Scalable Hamiltonian Monte Carlo via Surrogate Methods
Markov chain Monte Carlo (MCMC) methods have been widely used in Bayesian inference involving intractable probabilistic models. However, simple MCMC algorithms (e.g., random walk Metropolis and Gibbs sampling) are notorious for their lack of computational efficiency in complex, high-dimensional models and poor scaling to large data sets. In recent years, many advanced MCMC methods (e.g., Hamiltonian Monte Carlo and Riemannian Manifold Hamiltonian Monte Carlo) have been proposed that utilize geometrical and statistical quantities from the model in order to explore the target distribution more effectively. The gain in the efficacy of exploration, however, often comes at a significant computational cost which hinders their application to problems with large data sets or complex likelihoods.
In practice, it remains challenging to design scalable MCMC algorithms that can balance computational complexity and exploration efficacy well. To address this issue, some recent algorithms rely on stochastic gradient methods by approximating full data gradients using mini-batches of data. In contrast, this thesis focuses on accelerating the computation of MCMC samplers based on various surrogate methods via exploring the regularity of the target distribution.

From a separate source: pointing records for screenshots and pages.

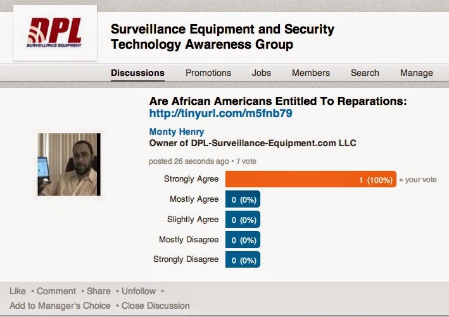Switch to the Promotions tab
This screenshot has width=449, height=317.
click(x=208, y=73)
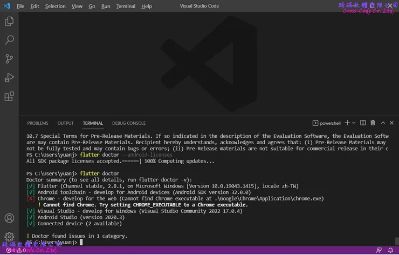
Task: Kill terminal with trash icon
Action: click(x=373, y=123)
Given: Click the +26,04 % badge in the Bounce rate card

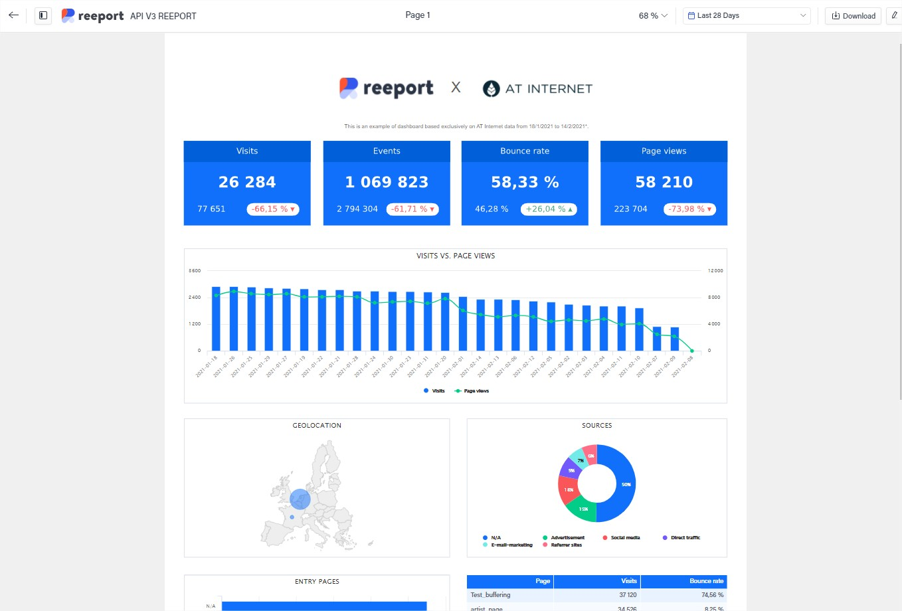Looking at the screenshot, I should [549, 209].
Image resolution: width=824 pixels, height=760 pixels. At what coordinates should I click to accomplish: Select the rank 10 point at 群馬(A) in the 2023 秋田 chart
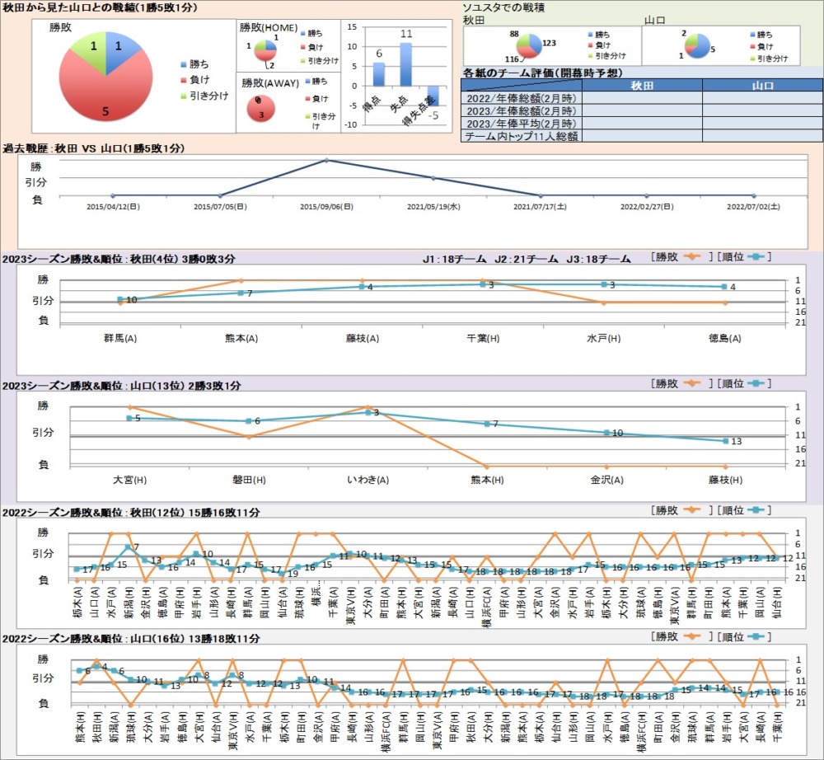click(x=120, y=299)
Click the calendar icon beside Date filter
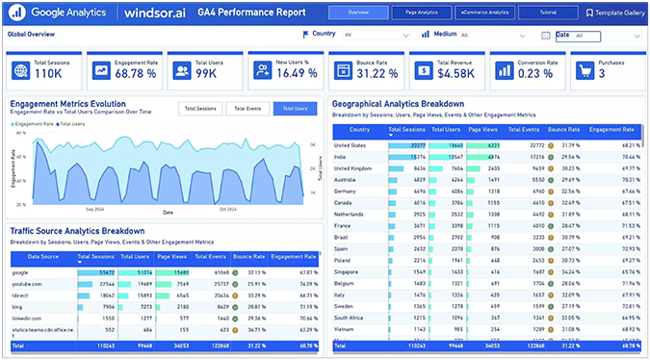This screenshot has height=360, width=650. tap(546, 36)
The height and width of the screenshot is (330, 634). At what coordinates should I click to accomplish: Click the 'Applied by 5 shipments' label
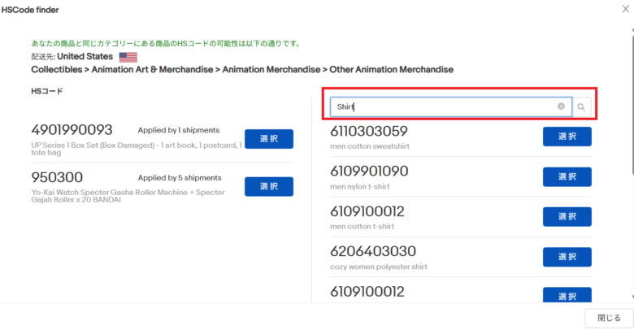[179, 177]
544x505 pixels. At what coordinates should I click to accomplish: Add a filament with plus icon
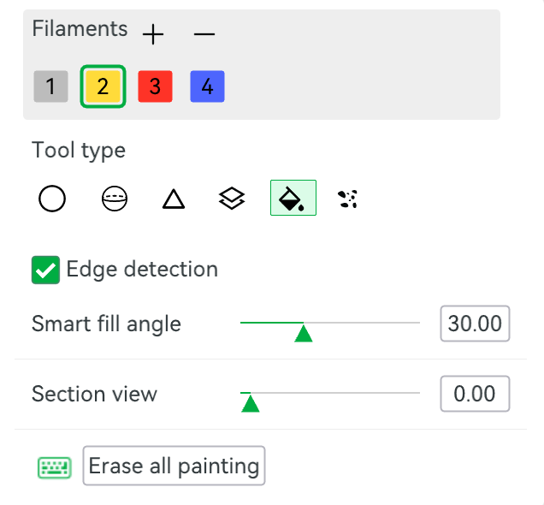[153, 34]
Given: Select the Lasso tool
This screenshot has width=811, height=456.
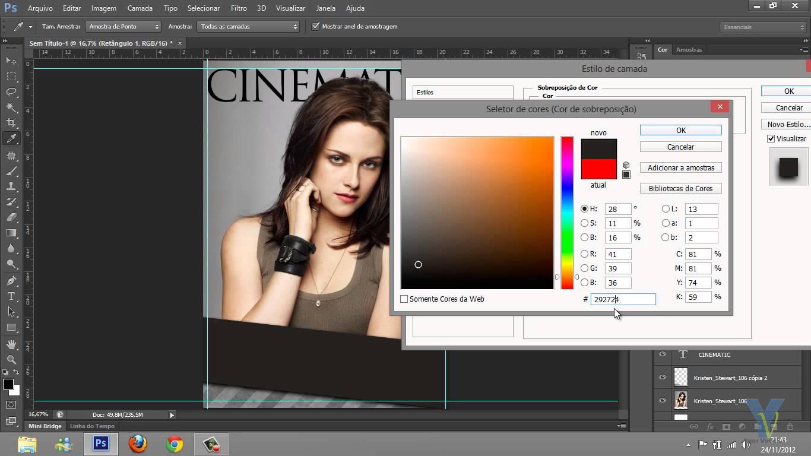Looking at the screenshot, I should [11, 92].
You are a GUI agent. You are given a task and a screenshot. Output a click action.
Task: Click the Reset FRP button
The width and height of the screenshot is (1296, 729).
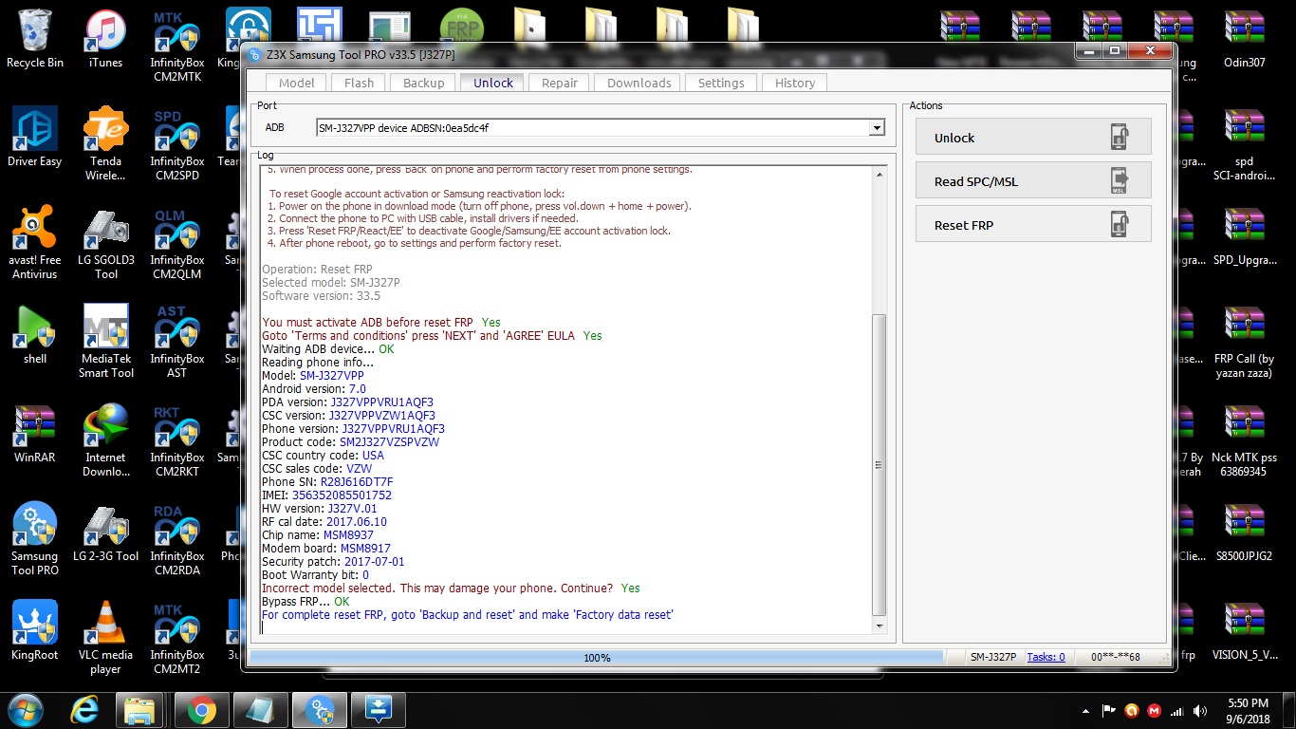tap(1033, 225)
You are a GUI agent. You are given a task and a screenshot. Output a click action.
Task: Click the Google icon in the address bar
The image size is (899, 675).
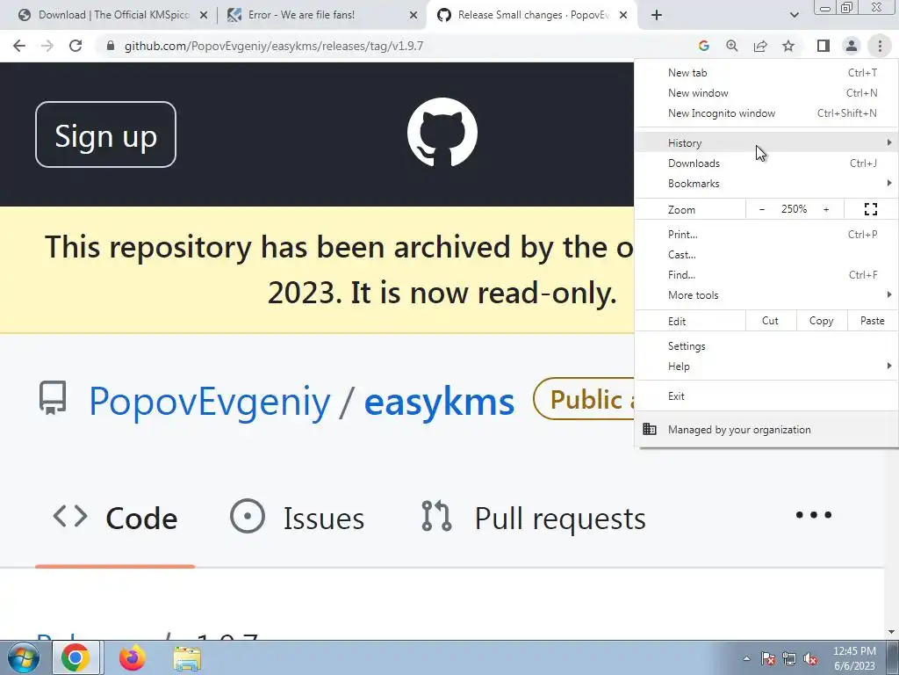pos(704,46)
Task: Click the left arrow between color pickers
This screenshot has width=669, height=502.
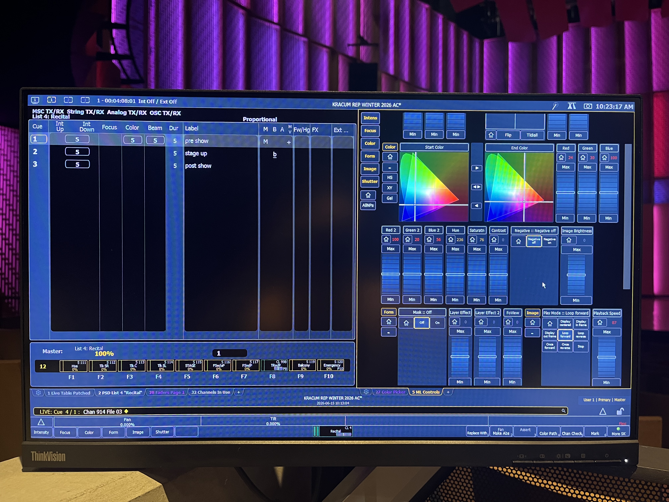Action: 477,205
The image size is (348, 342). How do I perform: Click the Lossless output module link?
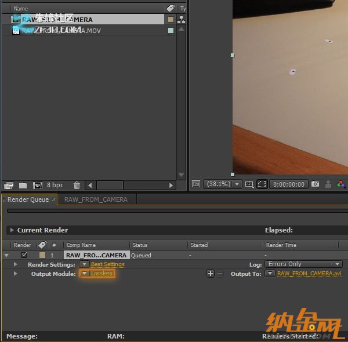(102, 274)
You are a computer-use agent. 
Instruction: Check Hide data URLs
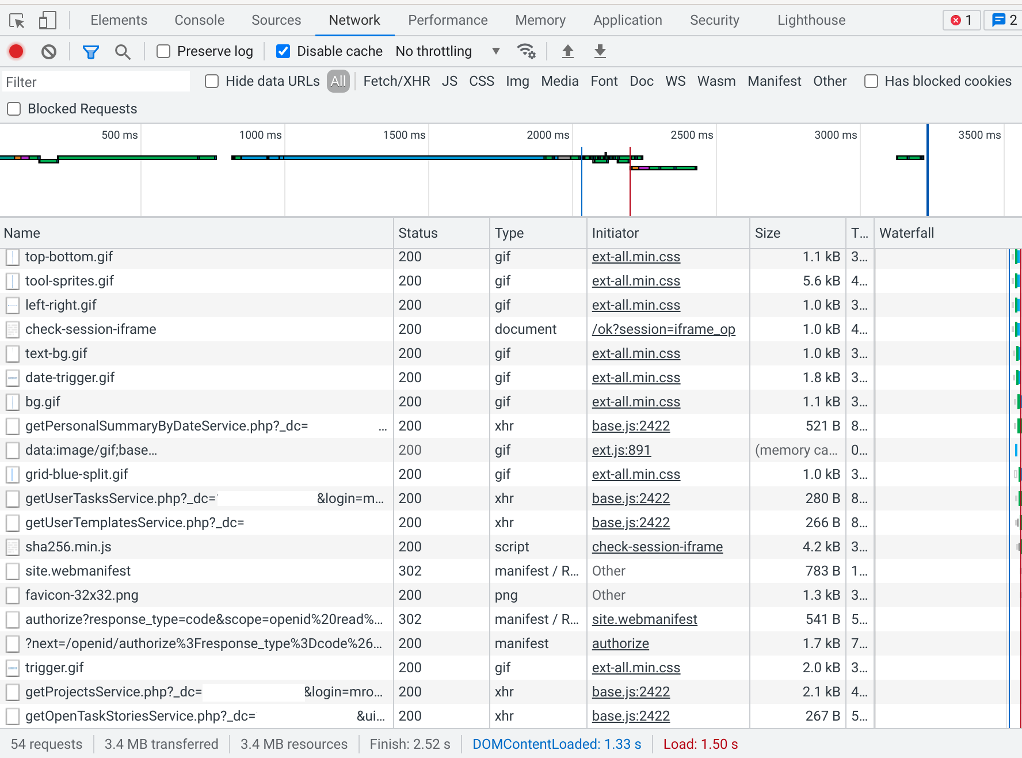(x=212, y=81)
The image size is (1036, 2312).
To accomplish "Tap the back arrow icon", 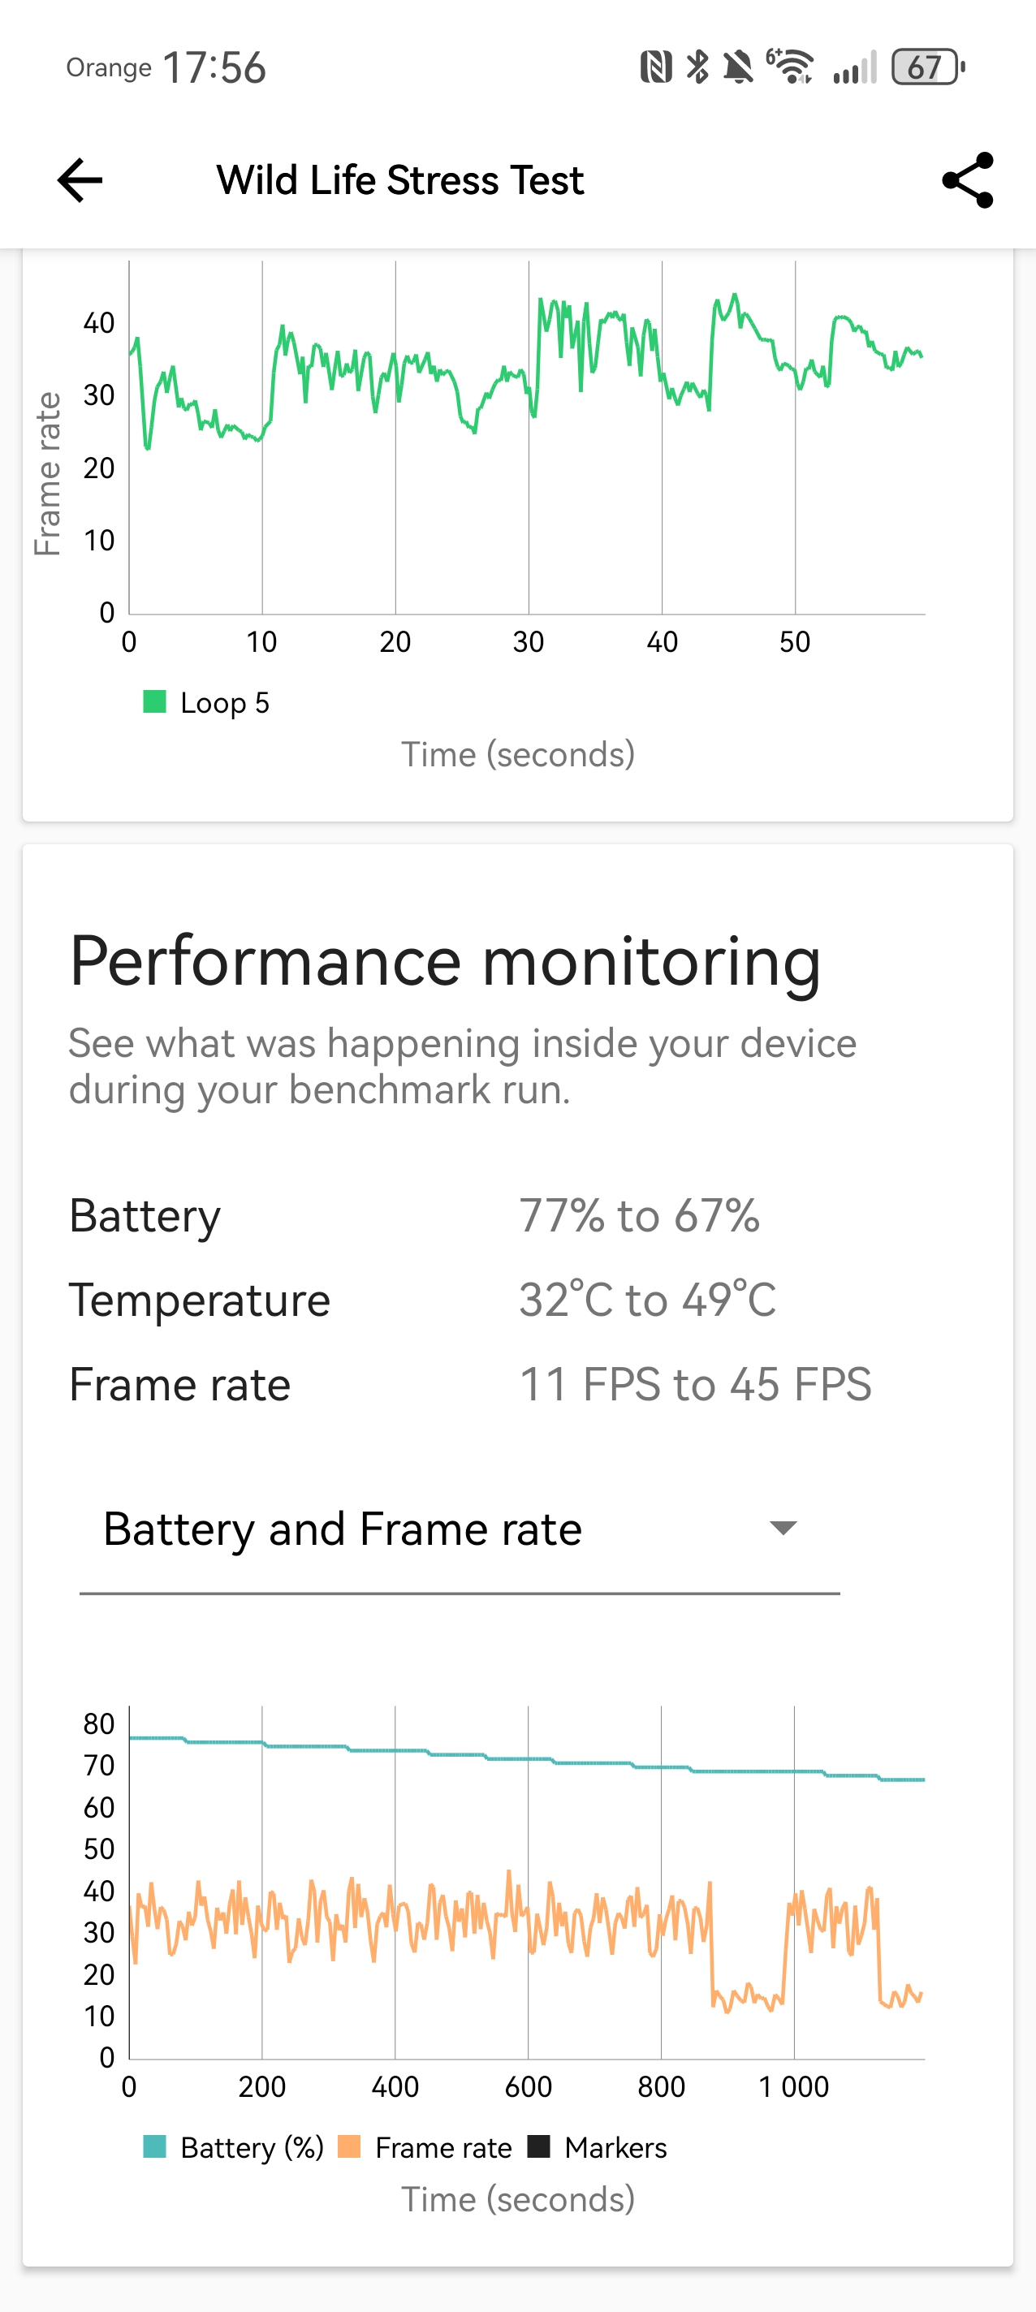I will [80, 180].
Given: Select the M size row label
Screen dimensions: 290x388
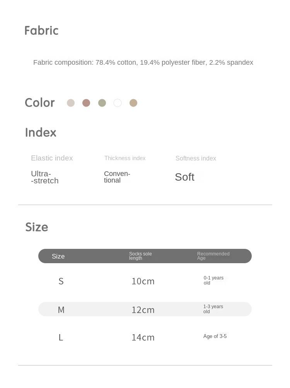Looking at the screenshot, I should pos(61,310).
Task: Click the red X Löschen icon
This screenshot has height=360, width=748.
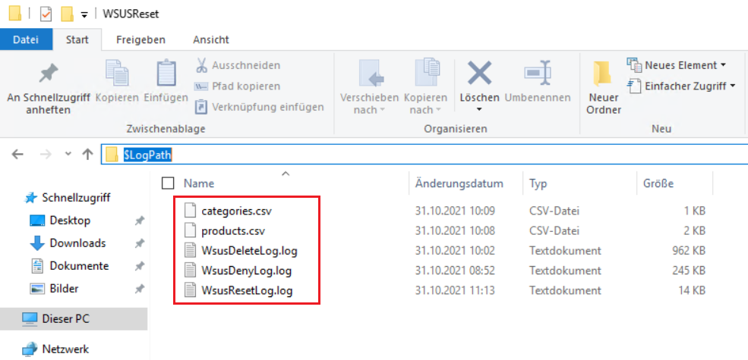Action: click(479, 74)
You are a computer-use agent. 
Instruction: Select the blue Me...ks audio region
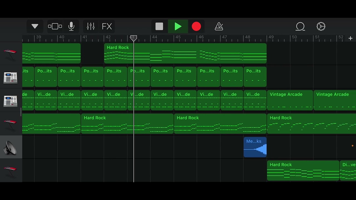[255, 147]
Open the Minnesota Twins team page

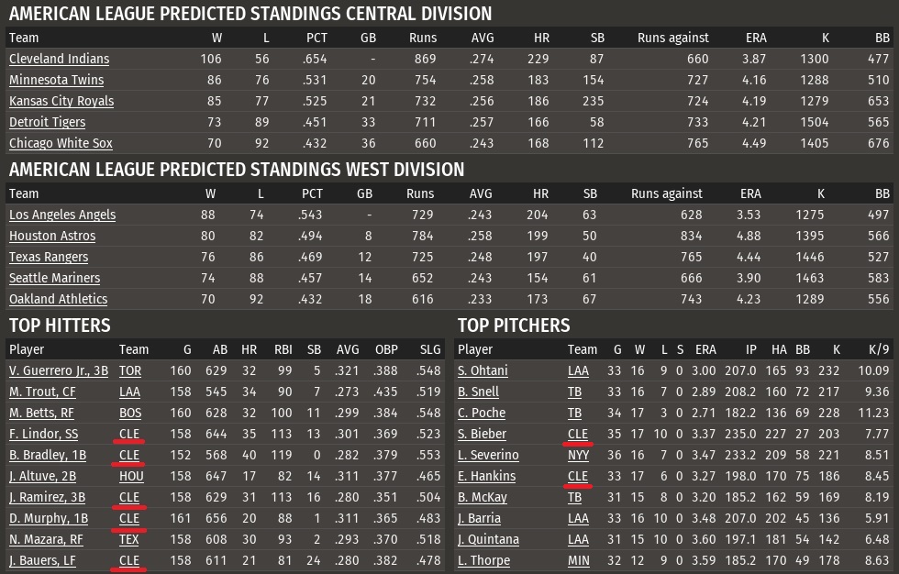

We start with a precomputing strategy that can be used to build efficient surrogates in relatively low-dimension parameter spaces. We then propose a random network surrogate architecture which can effectively capture the collective properties of large data sets or complex models with scalability, flexibility and efficiency. Finally, we provide a variational perspective for our random network surrogate methods and propose an approximate inference framework that combines the advantages of both variational Bayes and Markov chain Monte Carlo methods. The properties and efficiency of our proposed methods are demonstrated on a variety of synthetic and real-world data problems.